It’s been nearly a year since Eric Pickles, the UK’s Secretary of State for Communities and Local Government issued a policy statement  requesting that local councils open up their data to the public.  

Since then, progress has been slow – but there has been progress. A number of cities (Manchester, Leeds, Cambridge, London) have published open data sets. But without a common access point, or a declaration of available data like the Open Data Census in the US, it’s hard to know how many.

The big question now is: is transparency enough?

Boris Johnson thinks so. In October this year, London’s mayor, a keen advocate of municipal open data, launched London’s second data store. At the time, he said it would provide “a wealth of material that the world’s brightest minds will be able to use to develop new insight and apps that can be used to solve the big city problems”. The inference is that if you open the data the developers will come.

Perhaps he is right: London’s first open data store gave rise to the increasingly popular Citymapper app that now covers 13 cities in Europe, the US and South America.

Once upon a time such complex problem solving would be the domain of the sort of people who broke the Enigma code. Today, though, there are businesses, organisations and local hacking groups of all sizes answering the call and pouring over these now freely available local data sets. Civic hacking nights or hackathons –lots of very clever techy people eating pizza and drinking sugar, while building local apps and data visualisation tools – were born in US cities such as San Francisco and Chicago. But they’re established in parts of the UK, too.

According to Tom Cheesewright, a technology futurologist for Book of the Future, this is inevitable given the nature of raw data. “Who other than engaged city-hacker types are going to make use of the data unless it is expressed in a form that is valuable?” he asks. “Without that the data is pretty exclusive, restricted to council managers and those with the technical knowledge or financial interest in doing something with it.”

There’s a disconnect here. The coalition is encouraging councils to be transparent and accountable and publish open data. And yet, the majority of residents, almost by definition, can’t spend their time pouring over these raw data sets.

“It absolutely is too technical,” says Richard Speigal, chair of independent community group Bath Hacked, whose goal is to translate raw data into useable local apps and web sites. Unlike its equivalents in many other regions, Bath Hacked actually owns the data store, and works closely with the Bath & Northeast Somerset authority. This relationship, argues Spiegal, that gives the local council a bit more perspective on what residents actually want from the data.

“We’ve kept our feet on the ground, worked hard to establish strong community links, used a data store that’s open to non-developers and also include a learning track in our events,” he adds. “This has given rise to hugely popular, very simple local tools with tangible benefits: Bathonians can now find a parking spacea place to not get poisoned, see air quality throb or explore their city through the ages. A local startup has already increased sales with open data.”

It’s the sort of return Boris Johnson would be proud of: no one seems to be doing more than Bath Hacked. But where is the value? It costs money to install data stores, and pay staff to release and manage open data sets. Sometimes, the costs run into seven figures. So where’s the return on investment?
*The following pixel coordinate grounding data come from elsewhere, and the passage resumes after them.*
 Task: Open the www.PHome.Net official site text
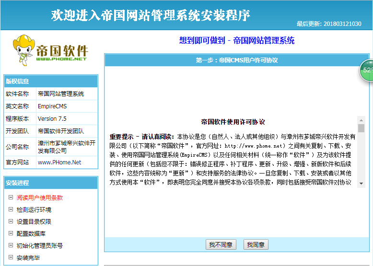coord(59,162)
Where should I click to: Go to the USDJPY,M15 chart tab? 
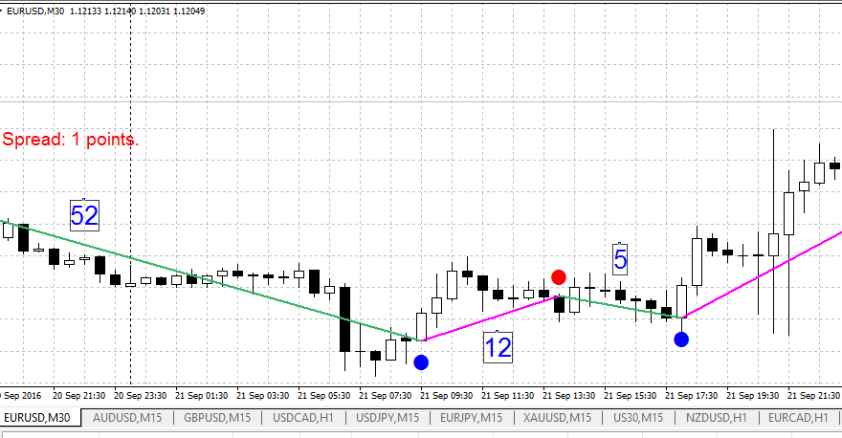click(x=388, y=418)
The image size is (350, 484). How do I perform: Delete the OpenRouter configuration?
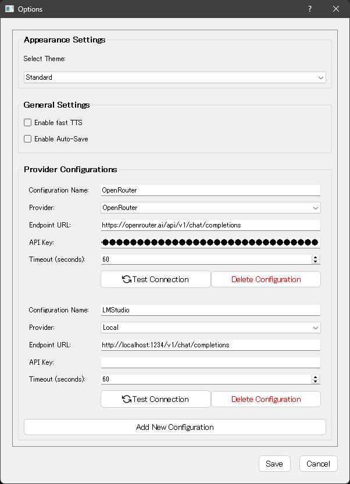pos(266,279)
 “Quantifying the [return on] civic open data is inherently difficult,” says data expert and evangelist Owen Boswarva. “Personally I’m comfortable that taxpayers are getting value for money from open data, even if the evidence base is a bit amorphous. It’s hard to isolate the effects of open data on growth and efficiency within a city economy, but that’s equally true of many other policies and inputs.”

For the moment, frontline apps and visualisation services are acting as a shop window. “The area in which open data has most economic potential is location intelligence,” argues Boswarva. “Addressing, geolocation, maps and so on. Local authorities have numerous datasets of this type but are unable to release them as open data because they contain information derived from Ordnance Survey’s detailed mapping and address datasets.”

The solution? “We need government to release those key national datasets as open data so that cities can in turn release the local datasets that derive from them.”

It’s worth mentioning a few examples. The London School Atlas is useful for parents but incomplete. While it maps schools, it says little about school attainment – which is, one assumes, what parents really want to know. A standard of living app analysing local areas for crime rates, house prices and amenities, such as illustreets’ Explore England, has obvious value, particularly if you are looking for a new place to live.

There is also live data on river levels, such as The Gauge Map from Shoothill: handy for knowing when to get out the sandbags. In the US there is even a dangerous dogs map in Austin Texas. The only limit, it seems, is imagination.

This whole process is forcing local authorities to change their mindsets – but whether it’ll make them more accountable is not exactly clear.

“It won’t happen until local authorities have a mature open data policy, rich data platforms and an engaged community who are prepared to delve into the data,” says Speigal at Bath Hacked. “We concentrate on patiently building the component parts, confident that transparency will come. But to say it happens quickly would be lying. It’ll take years.”